The answer is every line of the records that holds the word "Tributario", copied in full.

RECORDS TO USE below:

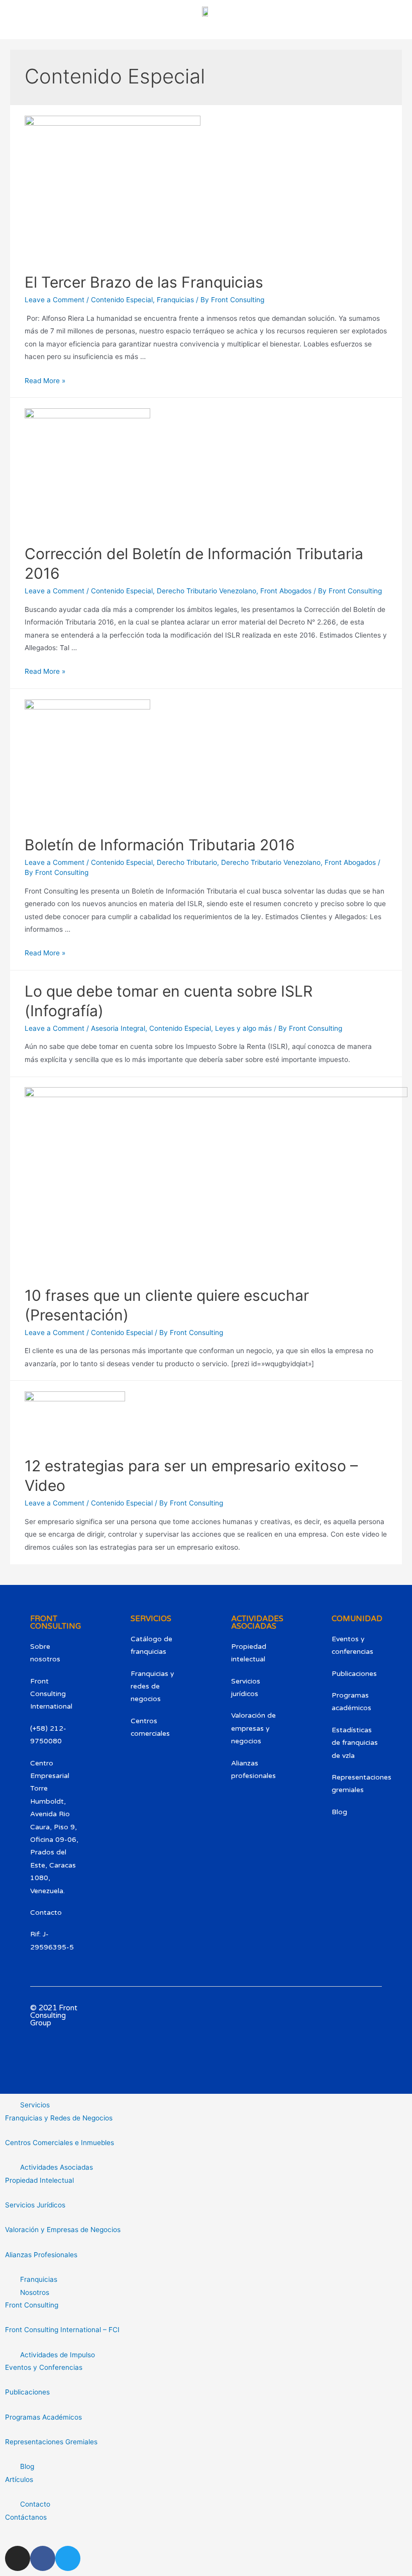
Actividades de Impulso (57, 2355)
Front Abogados (286, 591)
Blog (27, 2466)
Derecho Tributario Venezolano (206, 591)
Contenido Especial (122, 300)
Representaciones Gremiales (51, 2442)
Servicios (35, 2105)
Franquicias (175, 300)
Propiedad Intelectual (39, 2180)
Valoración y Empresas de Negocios (63, 2230)
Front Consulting (31, 2305)
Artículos (19, 2479)
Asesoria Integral (118, 1028)
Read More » (45, 381)
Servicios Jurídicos (35, 2205)
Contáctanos (26, 2517)
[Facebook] (368, 2046)
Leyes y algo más (243, 1028)
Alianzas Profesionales (41, 2255)
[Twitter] (368, 2075)
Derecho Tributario (187, 862)
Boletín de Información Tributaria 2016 (160, 845)
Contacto (35, 2504)
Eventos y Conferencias (43, 2367)
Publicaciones (27, 2392)
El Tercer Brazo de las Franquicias (144, 282)
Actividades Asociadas (56, 2167)
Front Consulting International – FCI (62, 2330)
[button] (206, 2105)
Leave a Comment (54, 300)
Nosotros (34, 2292)
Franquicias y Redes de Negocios (59, 2118)
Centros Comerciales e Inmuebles (59, 2143)
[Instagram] (368, 2018)
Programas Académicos (43, 2417)
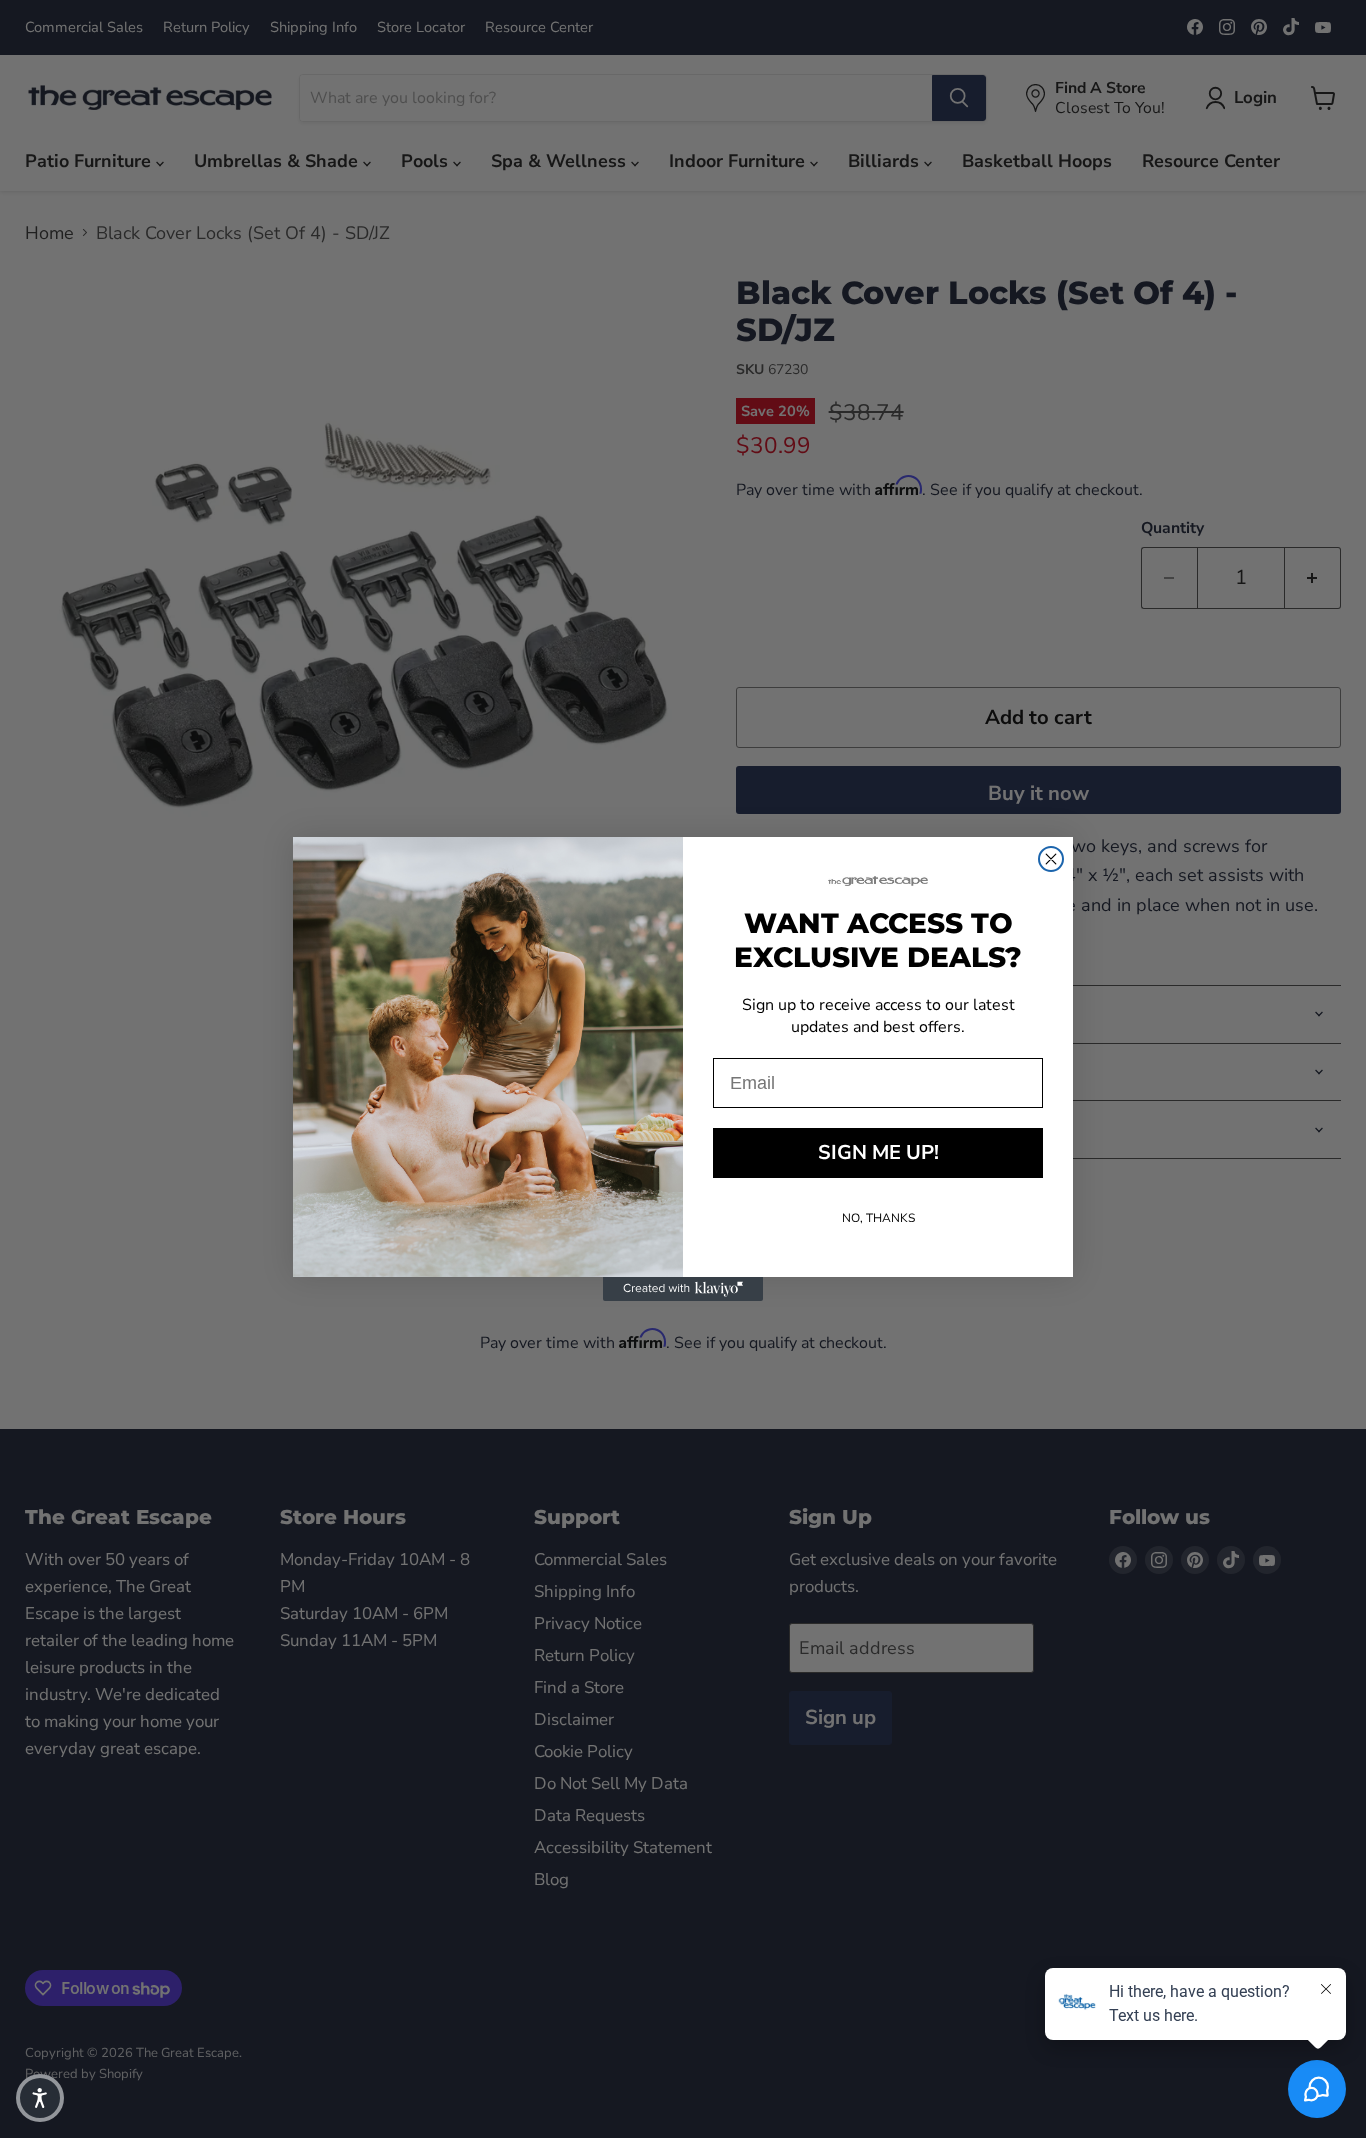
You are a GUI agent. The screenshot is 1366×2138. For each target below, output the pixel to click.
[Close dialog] (1051, 859)
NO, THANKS (878, 1218)
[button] (40, 2098)
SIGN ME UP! (878, 1152)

End of RECORDS TO USE.

● **RESPONSE TO THE EXERCISE**
Derecho Tributario Venezolano (206, 591)
Derecho Tributario (187, 862)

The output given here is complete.